Marcia Kadish, 56, and Tanya McCloskey, 52, of Malden, Massachusetts, marry at Cambridge City Hall in Massachusetts, becoming the first legally married same-sex partners in the United States. Over the course of the day, 77 other same-sex couples tied the knot across the state, and hundreds more applied for marriage licenses. The day was characterized by much celebration and only a few of the expected protests materialized.
On November 18, 2003, the Massachusetts Supreme Court found the state’s ban on same-sex marriage unconstitutional, ruling that the state could not deny the protections, benefits and obligations conferred by civil marriage to two individuals of the same sex who wish to marry. The decision cited the state constitution’s ban on the creation of second-class citizens. The court then gave the state 180 days in which to change the law. Efforts by some legislators to introduce an amendment to the state’s constitution banning same-sex marriage, but recognizing civil unions, were defeated.
As of late 2005, Massachusetts remained the only state to recognize same-sex marriage. California, Connecticut, Washington, D.C., Hawaii, Vermont, Maine, and New Jersey recognize same-sex civil unions, giving partners similar legal rights to those enjoyed by married couples within their states. The couples do not have legal rights on a federal level or within states that do not recognize civil unions.
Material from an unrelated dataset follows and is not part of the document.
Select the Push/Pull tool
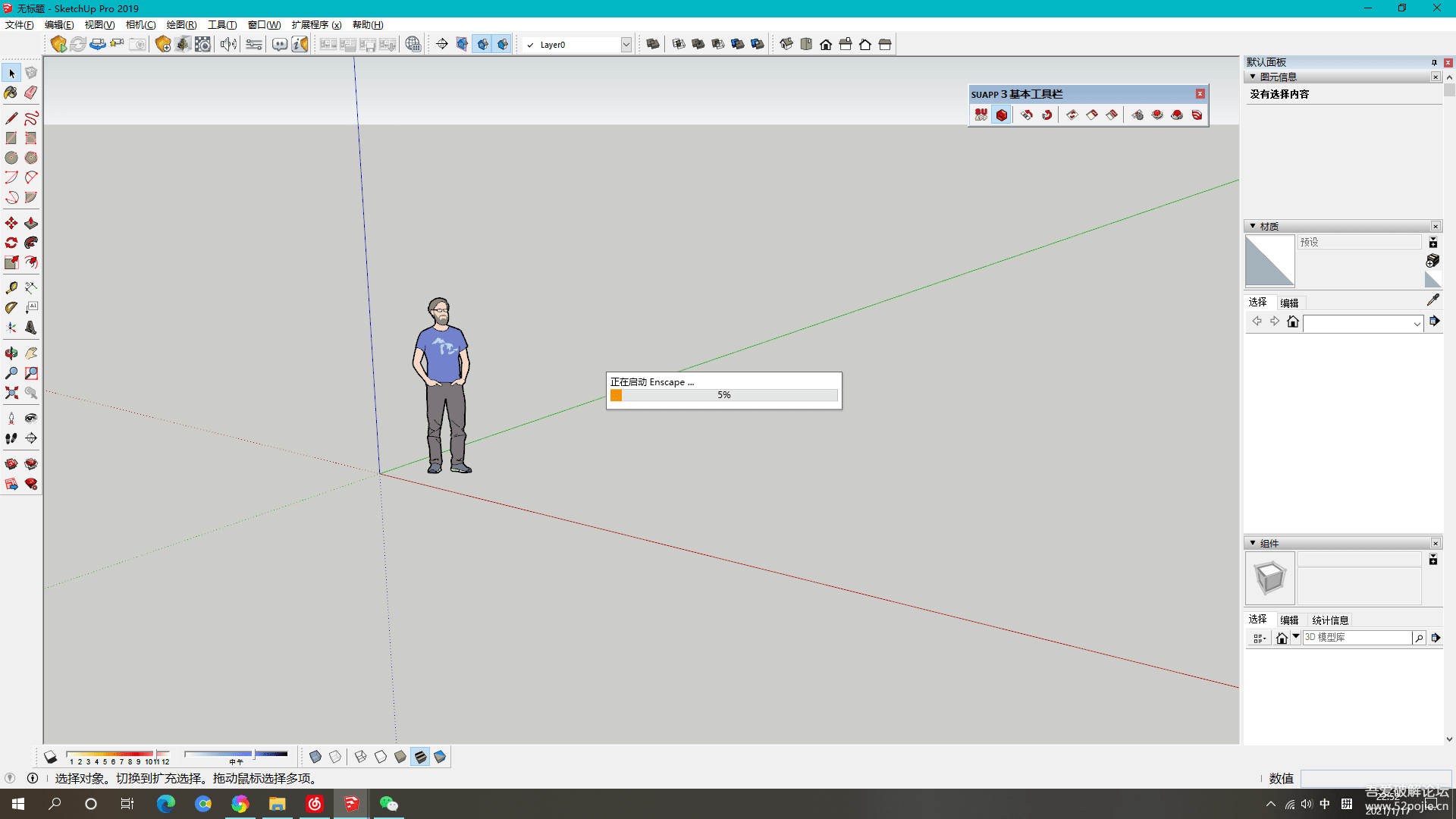The image size is (1456, 819). click(31, 223)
Sixteen states have constitutional amendments that explicitly make same-sex marriage illegal. Twenty-seven states legally define marriage as the union of two people of opposite sexes.
Some national politicians, including President George W. Bush, have publicly broached the idea of a national constitutional amendment defining marriage as the union of a man and woman. Other groups, such as the Roman Catholic Church, the Church of Jesus Christ of Latter-day Saints, and the Christian Coalition, as well as many Republicans in Congress, continue to oppose same-sex marriage.